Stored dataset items
-- -- --

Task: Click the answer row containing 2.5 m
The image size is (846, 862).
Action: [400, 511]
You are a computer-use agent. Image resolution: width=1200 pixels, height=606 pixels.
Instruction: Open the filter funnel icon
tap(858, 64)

-- -- --

• [Action item]:
The result should consist solely of the lines from the one that contains "The image size is (846, 862)." to the last line of the records above, reproduced exactly.

• [Task output]:
The image size is (846, 862).
Action: [400, 511]
You are a computer-use agent. Image resolution: width=1200 pixels, height=606 pixels.
Instruction: Open the filter funnel icon
tap(858, 64)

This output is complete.